PAGE:
______________________________

In television, Edlund has worked on other cult programs. He has written for Firefly and Angel. His episode of Angel, “Smile Time,” earned him a Hugo Award nomination. He also co-produced the short lived Point Pleasant, a series about a girl named Christina—who also happened to be the child of Satan. Seems Edlund was destined to work on Supernatural!
His first episode as writer for Supernatural was “Simon Said,” in which the boys encounter another special child of Azazel. His name is Andy Gallagher, and he has the ability to make others do what he wants by the power of suggestion alone. There are victims being left behind in his wake, but as Sam and Dean investigate, it comes to light that Andy is not responsible for the deaths. Instead, it is Andy’s twin brother, named Ansem, that has been eliminating people close to Andy out of jealousy. He also has the same ability, yet he has managed to cultivate it to be used by simple thought alone.
The episode has some of the funniest moments in season 2. Here, we get to see Sam and Dean visit Ash’s room, to be greeted with the sign “Dr. Badass is IN.” Sam tries to get Ash to talk to them, but it isn’t until Dean says, “Hey, Dr. Badass?” that the door opens. The most awkward and charming moment of the scene is when Ash states, “Well, hell then. Guess I need my pants.”
Upon meeting Andy, we see Dean do the unthinkable: hand over Baby without a second thought. The moment is freaky yet delightful all at once. We know something has to be going on with Andy, but we can’t help but laugh at Dean’s baffled expression as Andy drives away. Most memorable is Andy’s van. Its entrance into the episode is almost as epic as seeing Baby’s revival in the episode “Bloodlust.” The song “Stonehenge” by Spinal Tap provides it soundtrack. They start to search the van, Sam and Dean discover that Andy is very smart in his reading choices, “Hegel, Kant, Wittgenstein, that’s some pretty heavy reading, Dean.” but when Dean picks up the massive bong, and delivers the line, “And Moby Dick’s bong.” we know that Andy may have some strange gifts, but he’s more endearing than sinister.
Edlund also tugs on our heartstrings with his debut into Supernatural. We see Sam and Dean struggle in the aftermath of seeing Andy and Ansem face off. Sam tells Dean, “Right circumstances, everyone’s capable of murder. Everyone. You know, maybe that’s what the demon’s doing. Pushing us. Finding ways to break us.” We feel the pain in this simple dialogue exchange between the brothers, and yet there is a tenderness and affirmation of their brotherhood here. Edlund manages to encapsulate the season’s goal in one statement from Dean, “Doesn’t matter. Look, we’ve just gotta keep doing what we’re doing, find that evil son of a bitch and kill it.”

______________________________

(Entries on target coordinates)
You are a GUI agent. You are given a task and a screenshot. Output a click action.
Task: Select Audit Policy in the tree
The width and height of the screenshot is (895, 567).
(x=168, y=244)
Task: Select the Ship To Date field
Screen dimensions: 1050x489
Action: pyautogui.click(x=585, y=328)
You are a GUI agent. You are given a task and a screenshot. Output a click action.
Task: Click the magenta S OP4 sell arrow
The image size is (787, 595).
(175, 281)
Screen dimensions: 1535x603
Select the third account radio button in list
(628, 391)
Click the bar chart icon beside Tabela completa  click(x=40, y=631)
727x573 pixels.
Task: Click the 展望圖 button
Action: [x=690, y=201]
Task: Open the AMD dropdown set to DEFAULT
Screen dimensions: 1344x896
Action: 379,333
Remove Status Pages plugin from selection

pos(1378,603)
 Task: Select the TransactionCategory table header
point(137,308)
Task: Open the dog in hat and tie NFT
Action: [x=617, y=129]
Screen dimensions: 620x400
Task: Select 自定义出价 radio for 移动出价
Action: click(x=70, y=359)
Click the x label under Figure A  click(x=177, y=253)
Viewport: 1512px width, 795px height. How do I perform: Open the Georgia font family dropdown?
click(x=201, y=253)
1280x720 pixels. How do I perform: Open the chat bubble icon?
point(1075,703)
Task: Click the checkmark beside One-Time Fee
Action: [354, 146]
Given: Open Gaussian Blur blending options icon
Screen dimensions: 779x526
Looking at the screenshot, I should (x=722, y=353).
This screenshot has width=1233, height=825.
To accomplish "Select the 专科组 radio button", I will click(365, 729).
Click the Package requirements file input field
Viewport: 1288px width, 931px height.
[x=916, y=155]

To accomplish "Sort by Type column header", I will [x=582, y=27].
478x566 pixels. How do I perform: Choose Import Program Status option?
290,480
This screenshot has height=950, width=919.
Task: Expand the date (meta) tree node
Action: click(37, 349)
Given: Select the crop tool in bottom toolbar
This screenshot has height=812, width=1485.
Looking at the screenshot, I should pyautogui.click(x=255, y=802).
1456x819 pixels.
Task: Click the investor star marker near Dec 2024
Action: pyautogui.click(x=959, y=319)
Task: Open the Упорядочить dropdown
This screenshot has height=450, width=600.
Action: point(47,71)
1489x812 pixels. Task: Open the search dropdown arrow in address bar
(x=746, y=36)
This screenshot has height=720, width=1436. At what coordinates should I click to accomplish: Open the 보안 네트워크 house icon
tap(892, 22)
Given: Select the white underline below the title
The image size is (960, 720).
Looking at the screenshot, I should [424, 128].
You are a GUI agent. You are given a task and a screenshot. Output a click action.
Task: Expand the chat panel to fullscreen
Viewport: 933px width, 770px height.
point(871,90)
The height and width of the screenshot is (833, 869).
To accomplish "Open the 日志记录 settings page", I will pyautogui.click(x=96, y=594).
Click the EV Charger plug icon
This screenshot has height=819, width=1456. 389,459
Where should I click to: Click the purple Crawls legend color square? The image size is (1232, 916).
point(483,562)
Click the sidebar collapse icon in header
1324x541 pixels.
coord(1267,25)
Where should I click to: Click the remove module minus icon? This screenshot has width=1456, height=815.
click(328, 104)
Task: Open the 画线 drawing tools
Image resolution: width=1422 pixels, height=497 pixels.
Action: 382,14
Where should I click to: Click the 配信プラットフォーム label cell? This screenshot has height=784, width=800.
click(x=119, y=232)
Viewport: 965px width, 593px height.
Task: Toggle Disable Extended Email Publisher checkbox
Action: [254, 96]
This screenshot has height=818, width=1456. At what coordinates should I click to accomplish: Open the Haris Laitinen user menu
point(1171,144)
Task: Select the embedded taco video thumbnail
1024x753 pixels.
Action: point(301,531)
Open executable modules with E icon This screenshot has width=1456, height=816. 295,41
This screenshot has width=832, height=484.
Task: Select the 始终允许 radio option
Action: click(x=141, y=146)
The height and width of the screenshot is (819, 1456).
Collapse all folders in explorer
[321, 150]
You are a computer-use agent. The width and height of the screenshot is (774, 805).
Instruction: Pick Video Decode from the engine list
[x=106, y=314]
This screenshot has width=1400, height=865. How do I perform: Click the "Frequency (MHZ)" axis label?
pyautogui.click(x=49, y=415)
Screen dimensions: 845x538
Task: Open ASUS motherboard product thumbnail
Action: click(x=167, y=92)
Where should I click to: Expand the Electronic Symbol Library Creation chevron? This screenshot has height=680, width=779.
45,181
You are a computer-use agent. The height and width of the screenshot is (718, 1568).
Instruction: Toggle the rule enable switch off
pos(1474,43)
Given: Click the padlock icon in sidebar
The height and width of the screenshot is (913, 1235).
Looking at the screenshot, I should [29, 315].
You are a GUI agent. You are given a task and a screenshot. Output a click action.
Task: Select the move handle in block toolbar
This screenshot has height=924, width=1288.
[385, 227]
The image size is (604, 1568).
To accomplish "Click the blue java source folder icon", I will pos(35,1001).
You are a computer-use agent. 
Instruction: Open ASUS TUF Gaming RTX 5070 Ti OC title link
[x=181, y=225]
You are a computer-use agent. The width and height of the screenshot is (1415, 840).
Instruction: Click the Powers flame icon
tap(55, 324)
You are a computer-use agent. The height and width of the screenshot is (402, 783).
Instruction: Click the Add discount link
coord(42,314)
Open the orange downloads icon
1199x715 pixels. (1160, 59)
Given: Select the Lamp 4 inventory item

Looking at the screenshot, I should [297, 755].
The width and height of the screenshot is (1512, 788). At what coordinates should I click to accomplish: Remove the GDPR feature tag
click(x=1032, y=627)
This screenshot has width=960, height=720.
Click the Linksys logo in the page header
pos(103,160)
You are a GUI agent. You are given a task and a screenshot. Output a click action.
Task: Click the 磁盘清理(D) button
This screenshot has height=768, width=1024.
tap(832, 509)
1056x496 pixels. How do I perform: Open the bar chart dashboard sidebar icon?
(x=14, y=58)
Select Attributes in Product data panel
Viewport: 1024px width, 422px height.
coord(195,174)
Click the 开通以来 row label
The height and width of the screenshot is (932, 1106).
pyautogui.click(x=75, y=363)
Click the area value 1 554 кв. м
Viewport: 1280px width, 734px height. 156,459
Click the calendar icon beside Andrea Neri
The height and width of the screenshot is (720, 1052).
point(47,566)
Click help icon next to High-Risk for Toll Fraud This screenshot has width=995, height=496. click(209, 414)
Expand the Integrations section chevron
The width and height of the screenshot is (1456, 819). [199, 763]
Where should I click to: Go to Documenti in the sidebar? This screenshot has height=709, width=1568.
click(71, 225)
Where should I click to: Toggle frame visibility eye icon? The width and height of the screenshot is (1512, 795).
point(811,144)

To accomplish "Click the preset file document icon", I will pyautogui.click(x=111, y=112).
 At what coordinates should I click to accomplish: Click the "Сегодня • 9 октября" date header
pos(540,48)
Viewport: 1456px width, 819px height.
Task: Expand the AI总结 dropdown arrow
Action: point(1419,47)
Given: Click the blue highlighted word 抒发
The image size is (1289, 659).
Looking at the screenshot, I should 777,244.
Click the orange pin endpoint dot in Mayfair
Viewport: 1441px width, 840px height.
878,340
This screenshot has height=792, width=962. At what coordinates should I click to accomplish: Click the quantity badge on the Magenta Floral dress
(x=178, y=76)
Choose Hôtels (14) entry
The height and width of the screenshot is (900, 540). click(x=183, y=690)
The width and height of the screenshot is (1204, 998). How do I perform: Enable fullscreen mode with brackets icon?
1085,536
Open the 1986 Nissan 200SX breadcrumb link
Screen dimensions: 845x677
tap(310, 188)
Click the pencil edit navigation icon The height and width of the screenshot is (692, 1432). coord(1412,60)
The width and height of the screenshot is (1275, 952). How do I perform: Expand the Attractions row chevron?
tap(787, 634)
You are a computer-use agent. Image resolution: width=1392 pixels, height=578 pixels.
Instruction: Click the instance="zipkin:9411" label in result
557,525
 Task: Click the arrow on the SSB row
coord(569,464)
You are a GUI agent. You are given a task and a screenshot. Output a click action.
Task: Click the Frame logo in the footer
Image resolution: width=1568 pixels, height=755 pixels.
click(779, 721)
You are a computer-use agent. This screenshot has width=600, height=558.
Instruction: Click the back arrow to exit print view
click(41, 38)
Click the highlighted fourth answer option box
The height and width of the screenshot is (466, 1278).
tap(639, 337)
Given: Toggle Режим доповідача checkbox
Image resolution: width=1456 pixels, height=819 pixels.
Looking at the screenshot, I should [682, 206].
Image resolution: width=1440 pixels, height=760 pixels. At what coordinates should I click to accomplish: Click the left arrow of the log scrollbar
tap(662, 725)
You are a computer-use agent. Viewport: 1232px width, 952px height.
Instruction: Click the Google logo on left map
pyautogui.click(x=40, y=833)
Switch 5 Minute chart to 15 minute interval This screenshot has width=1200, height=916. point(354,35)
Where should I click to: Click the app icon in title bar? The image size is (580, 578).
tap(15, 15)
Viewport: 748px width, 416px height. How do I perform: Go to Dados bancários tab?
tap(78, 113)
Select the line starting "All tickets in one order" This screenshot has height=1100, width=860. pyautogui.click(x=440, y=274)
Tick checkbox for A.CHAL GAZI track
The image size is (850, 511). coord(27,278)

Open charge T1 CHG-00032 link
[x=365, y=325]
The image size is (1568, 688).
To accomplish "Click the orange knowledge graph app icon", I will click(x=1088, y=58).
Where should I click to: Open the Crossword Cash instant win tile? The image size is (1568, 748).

______________________________

EXERCISES:
- A) Answer these questions about the Edlund article:
(i) Which episode of Angel earned Edlund a Hugo Award nomination?
(ii) What sign greets Sam and Dean at Ash's room?
(iii) Which song plays as Andy's van enters the episode?
- B) Please write the next part of the article about Edlund's writing for Supernatural, picking up after its final sentence.

RESULTS IN ORDER:
- A)
(i) "Smile Time"
(ii) "Dr. Badass is IN."
(iii) "Stonehenge" by Spinal Tap

- B)
We see Edlund continue to bring his own quirkiness and blend of drama and comedy to episodes like “Nightshifter” and “Bad Day at Black Rock.” In “Nightshifer,” the boys are confronted with the law in the person of Victor Henriksen while trying to hunt down a skinwalker robbing banks. They befriend Ronald, who is convinced that the bank robber has laser eyes. The sweetness of Ronald’s interactions with Sam and Dean make his ultimate end all the more tragic.
The episode gets some iconic lines, such as Dean’s “I like him. He says “okey dokey.”” and Henriksen’s “And yes, I know about Sam, too. Bonnie to your Clyde.”
“Bad Day at Black Rock” follows the tragedy of the rabbits foot. Unfortunately for Sam, it ends up attached to him. Edlund pulls out the best in comedy with this gem, giving us hilarious moments after the rabbits foot is stolen by Bela Talbot. Sam ends up spilling coffee, falling flat on his face and skinning his knees, singlehandedly taking out all of the furniture at the motel room their thieves stay at, starting his jacket on fire and knocking himself out in the process of putting it out, and finally getting shot. The most iconic moment from the episode is when Sam loses his shoe down into the storm sewer and looks over at Dean with a dejected face and whines, “I lost my shoe.” The other is when Dean comes to Sam’s rescue and takes out Kubrik and Creedy with a pen and quips, “I’m Batman,” to which Sam retorts, “Yeah, you’re Batman.”
From beginning to end, Edlund plays wonderfully with whimsy and delight that offsets the dark deaths such as Wayne’s in the kitchen. We also get insight through Edlund’s tight writing into the sad childhoods of the brothers. While Sam’s memento is a soccer trophy, it is striking that Dean’s is a sawed off shotgun he made in the sixth grade. Edlund knows how to tell the story with heart and soul intertwined beautifully.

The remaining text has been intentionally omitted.